Orality, Literacy, and Ismail Kadare’s “The File on H” (Part 1)

by Derek Neal

The File on H is a novel written in 1981 by the Albanian author Ismail Kadare. When a reader finishes the Vintage Classics edition, they turn the page to find a “Translator’s Note” mentioning a five-minute meeting between Kadare and Albert Lord, the researcher and scholar responsible, along with Milman Parry, for settling “The Homeric Question” and proving that The Iliad and The Odyssey are oral poems rather than textual creations. As The File on H retells a fictionalized version of Parry and Lord’s trips to the Balkans to record oral poets in the 1930’s, this meeting from 1979 is characterized as the genesis of the novel, the spark of inspiration that led Kadare to reimagine their journey, replacing primarily Serbo-Croatian singing poets in Yugoslavia with Albanian bards in the mountains of Albania.

This anecdote is repeated in almost every article one finds on the novel, scholarly or popular. Perhaps it is simply too good of a story to pass up—the American meets the Albanian, who, trapped in a communist dictatorship, knows nothing of the research and scholarship going on outside his country’s borders. On one of the few trips when he’s allowed to leave the country, a special privilege granted to culturally important Albanians, he meets an American who enlightens him about the history of his own country, but they’re only given a few minutes before the Albanian has to return to his isolated nation, forced to reconstitute the conversation in novelistic form.
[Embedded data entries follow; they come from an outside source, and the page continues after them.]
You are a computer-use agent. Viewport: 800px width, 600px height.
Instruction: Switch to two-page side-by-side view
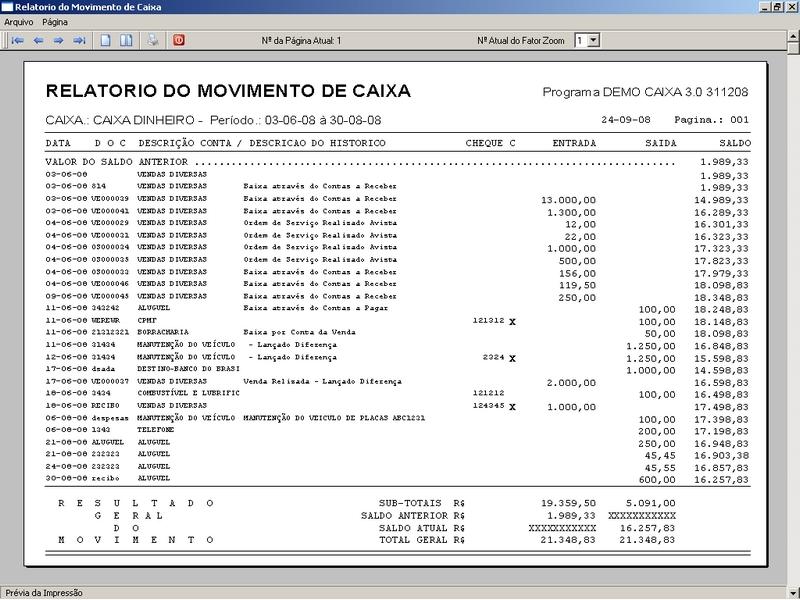(126, 41)
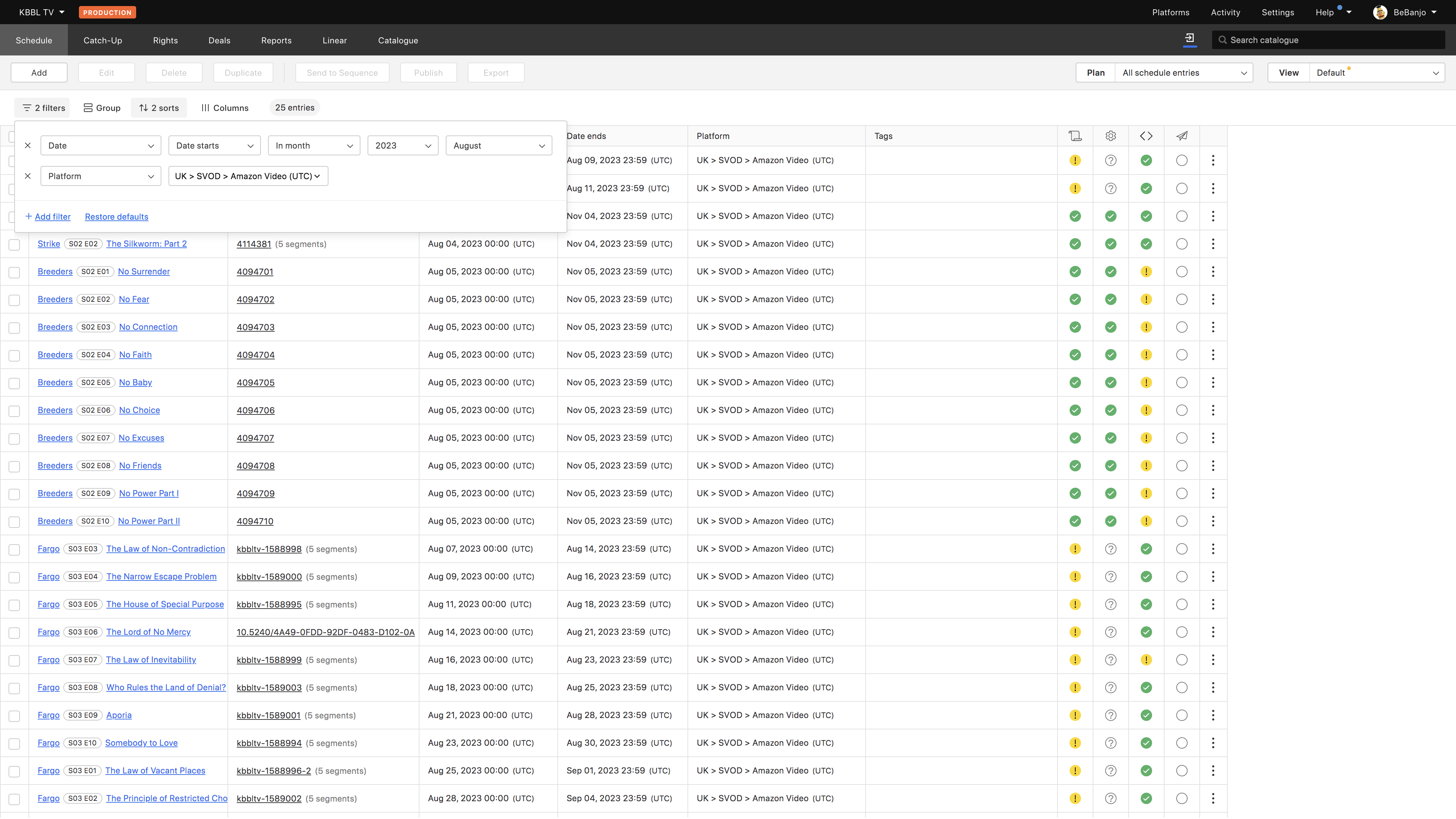The image size is (1456, 819).
Task: Open the All schedule entries plan dropdown
Action: [x=1184, y=73]
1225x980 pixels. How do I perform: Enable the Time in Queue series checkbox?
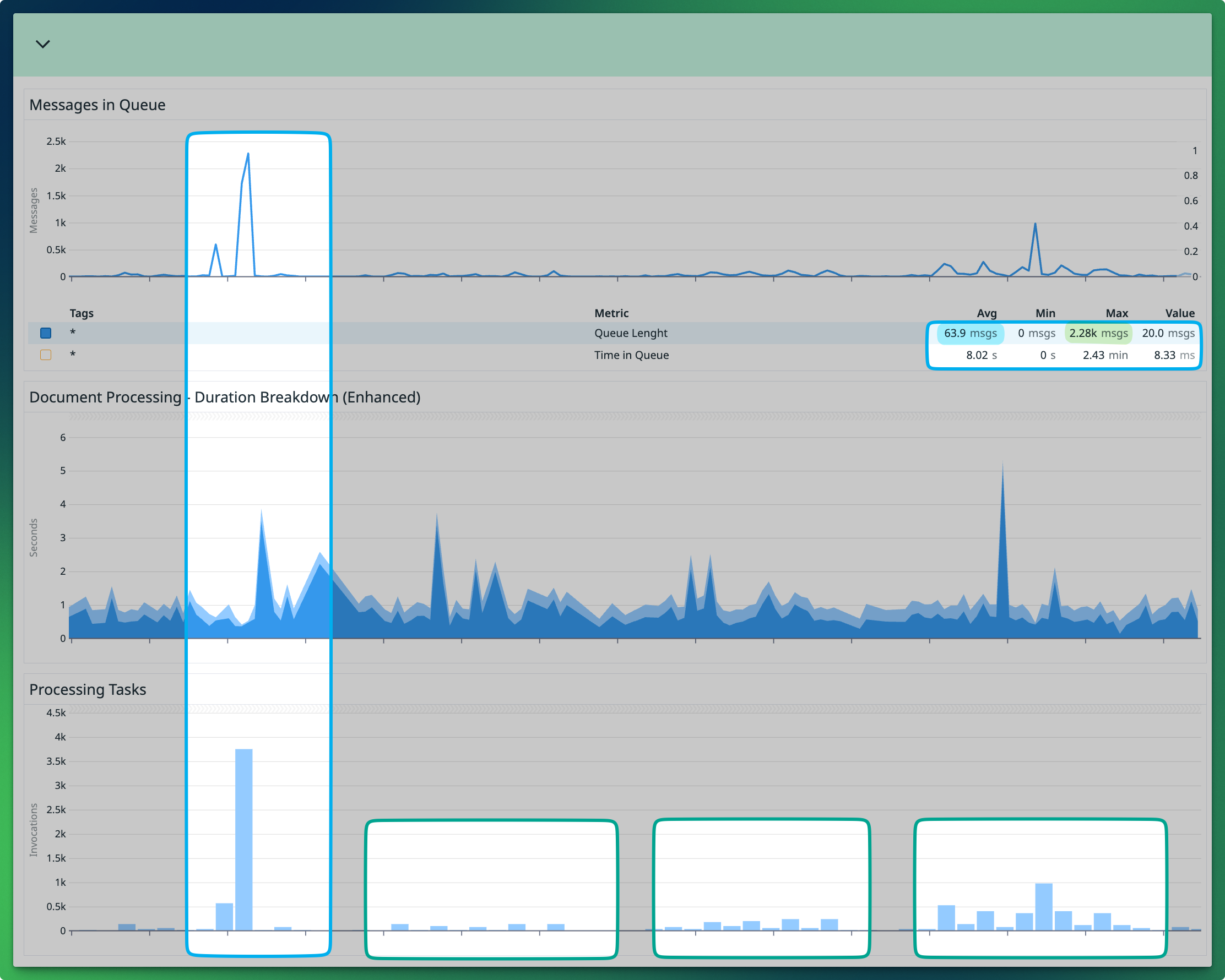[46, 355]
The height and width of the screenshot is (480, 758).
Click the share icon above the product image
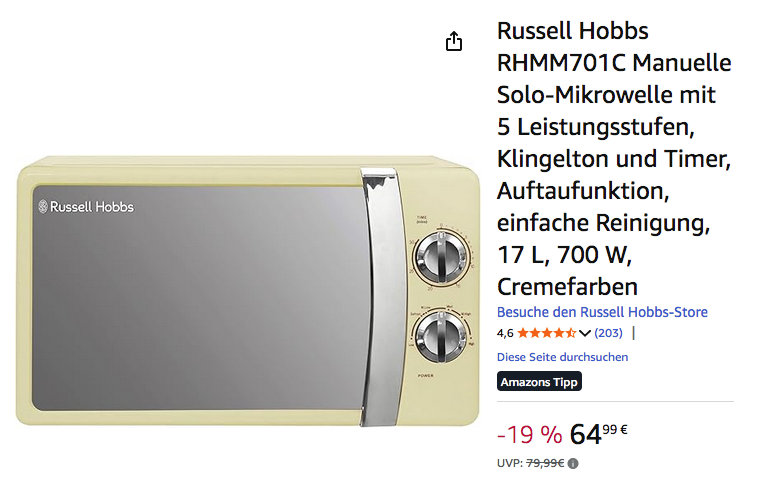tap(454, 41)
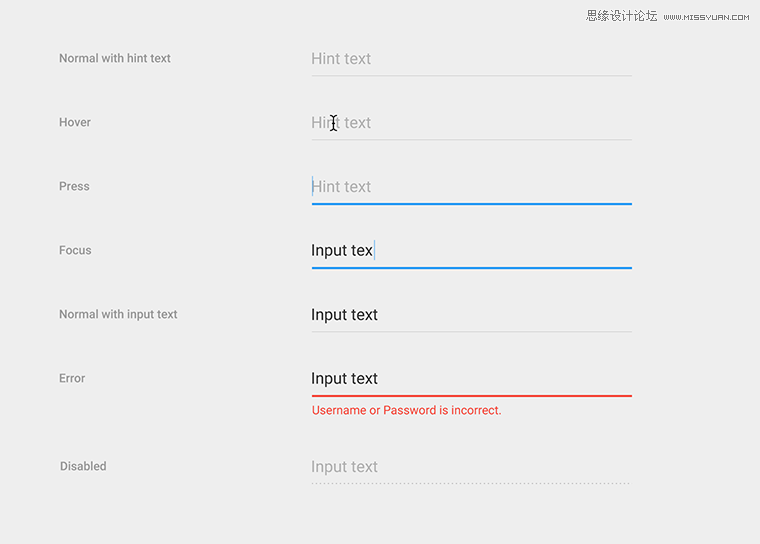Image resolution: width=760 pixels, height=544 pixels.
Task: Click the red incorrect password error message
Action: point(406,411)
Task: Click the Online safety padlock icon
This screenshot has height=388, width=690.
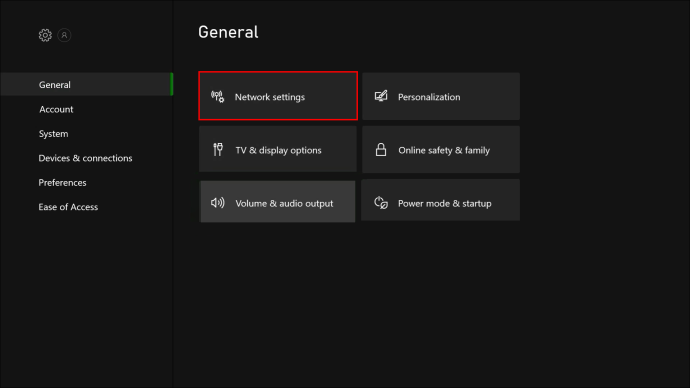Action: tap(381, 150)
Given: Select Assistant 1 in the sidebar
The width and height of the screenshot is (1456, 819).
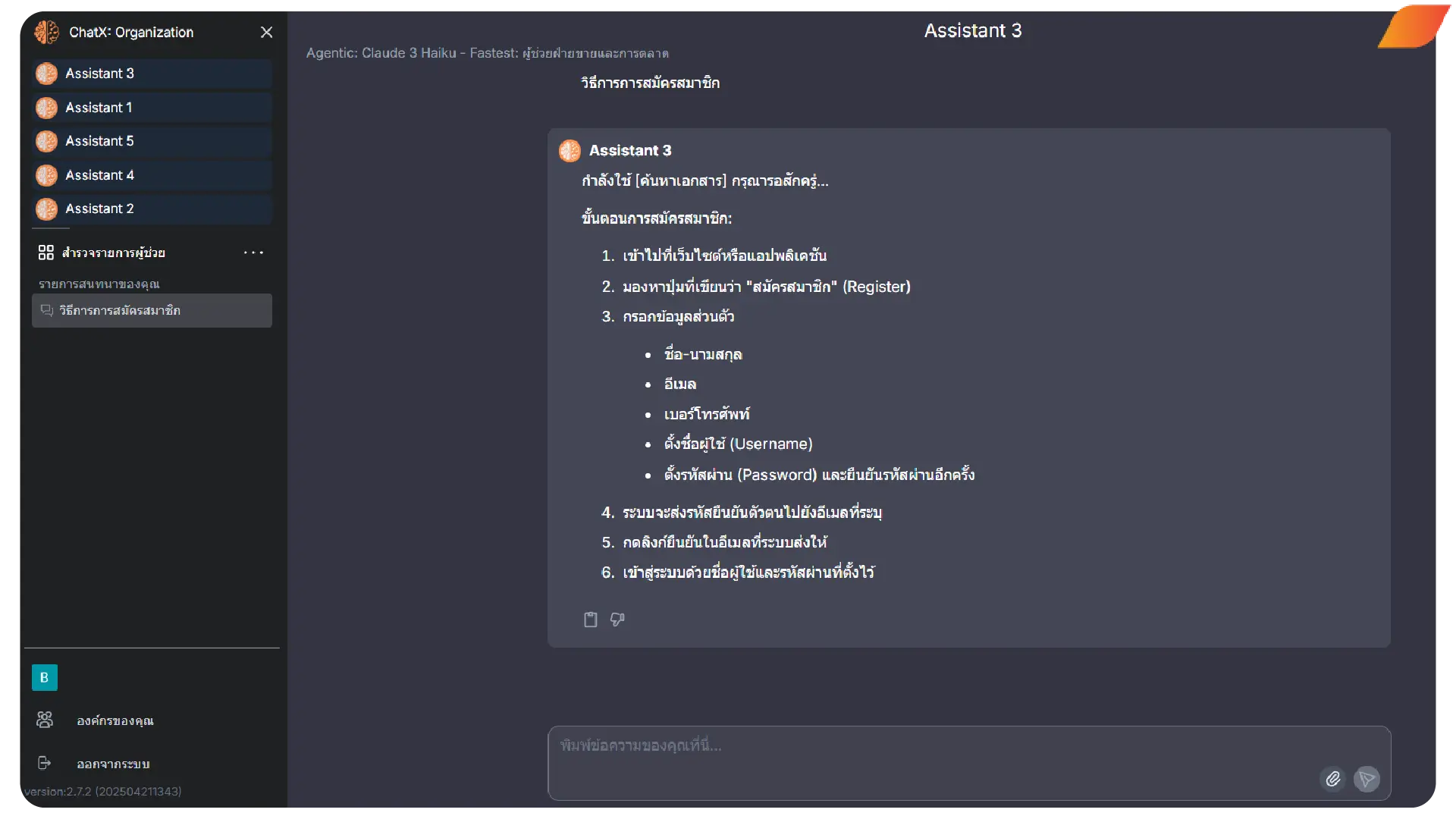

It is ironic that what seems to be a piece of gossip, a possibly apocryphal tale, would attach itself to the story of The File on H, which ultimately deals with the implications of the transition from an oral world to a literate one. These types of tales change each time they get passed on from one person to another, but once they are set down in writing, they become fixed. The official account becomes codified—Kadare wrote this novel because of his conversation with Albert Lord in 1979. And maybe he did. But if this is the case, one wonders how his characterization of Lord and Parry’s findings, how his articulation of the difference in the oral worldview and the literate worldview, are so accurate in his novelization. Surely Lord couldn’t have told him of his in-depth findings on the composition of oral poetry in just a few minutes. What one forgets, however, is that the world Lord and Parry were discovering was already Kadare’s world.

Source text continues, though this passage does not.